*** Extracted material Section Begins ***

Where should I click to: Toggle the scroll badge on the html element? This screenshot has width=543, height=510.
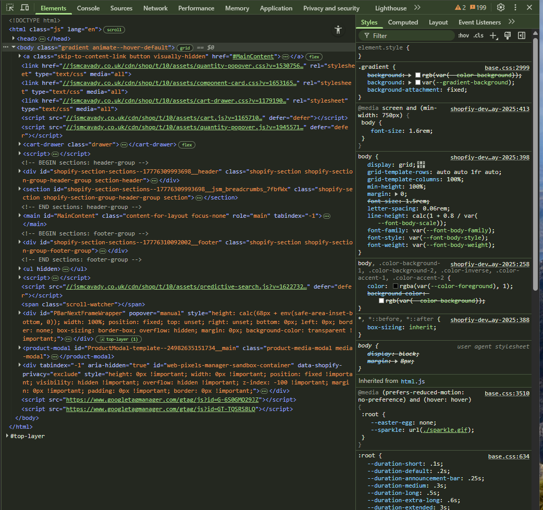[114, 29]
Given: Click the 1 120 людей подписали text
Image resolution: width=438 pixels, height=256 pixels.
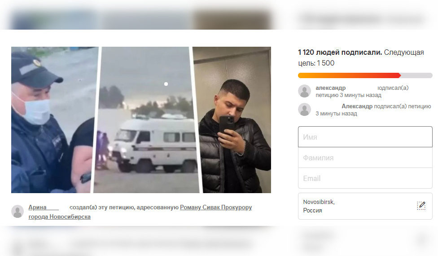Looking at the screenshot, I should (340, 52).
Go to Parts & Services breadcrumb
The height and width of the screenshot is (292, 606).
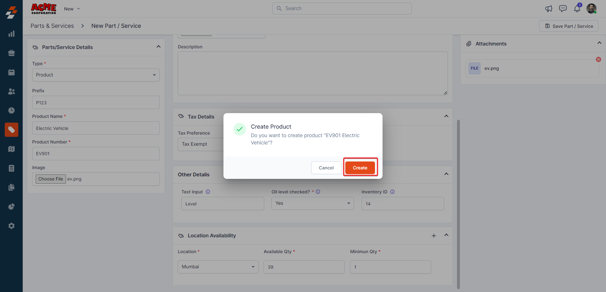pos(52,26)
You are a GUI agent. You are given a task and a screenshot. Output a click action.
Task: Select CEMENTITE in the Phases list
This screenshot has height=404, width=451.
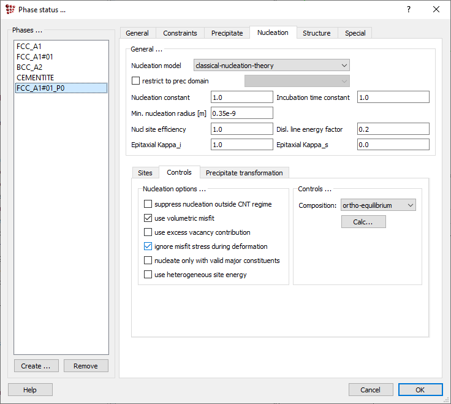pos(36,78)
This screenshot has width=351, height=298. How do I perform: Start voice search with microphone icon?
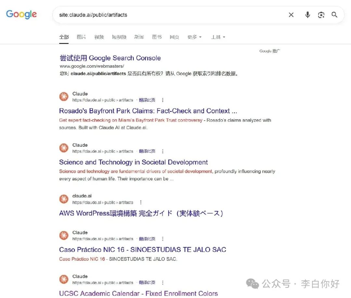[x=307, y=15]
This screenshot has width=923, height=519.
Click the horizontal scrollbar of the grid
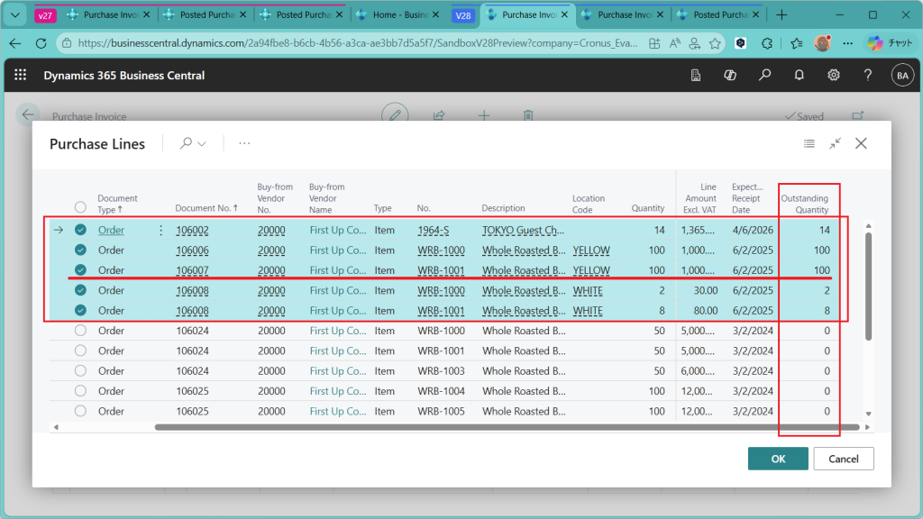(x=505, y=427)
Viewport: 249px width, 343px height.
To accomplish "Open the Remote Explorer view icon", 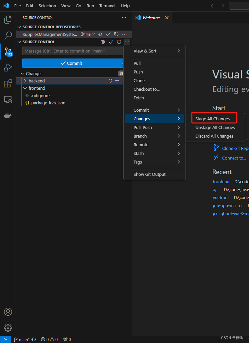I will tap(8, 100).
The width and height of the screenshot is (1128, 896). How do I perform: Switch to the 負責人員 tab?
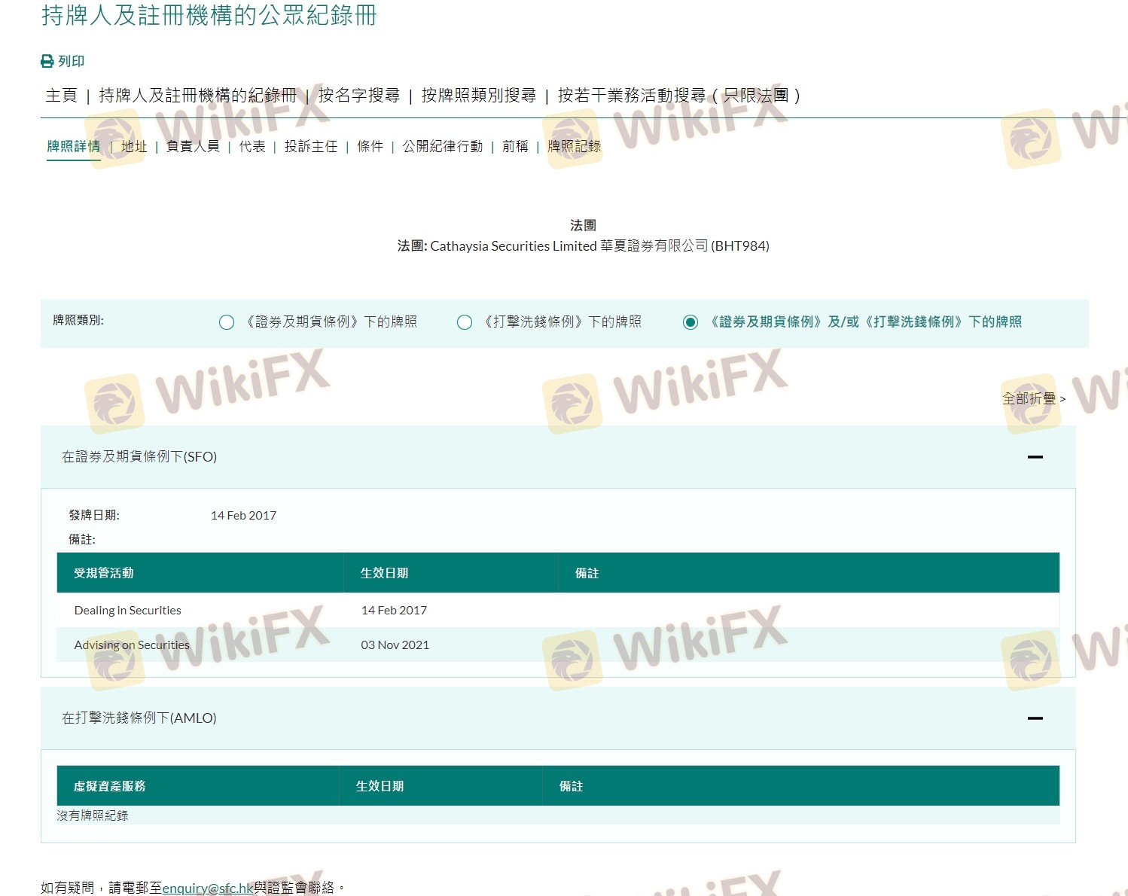193,146
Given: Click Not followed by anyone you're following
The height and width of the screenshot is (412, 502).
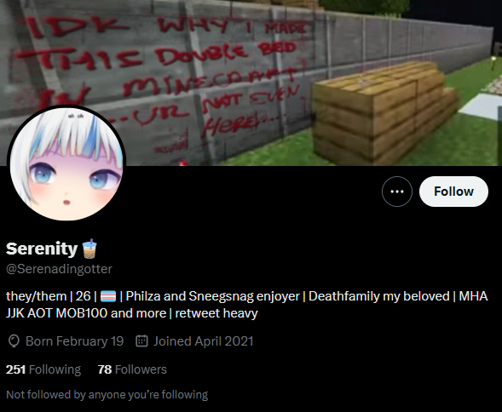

*** Extracted material Section Ends ***

__Work request__:
Beginning at the line with "Given: Click Not" and ending at the last line of the listing above, retype each line exactly, including those two lines. Leave the pictures out.

__Answer to the exercise__:
Given: Click Not followed by anyone you're following
The height and width of the screenshot is (412, 502).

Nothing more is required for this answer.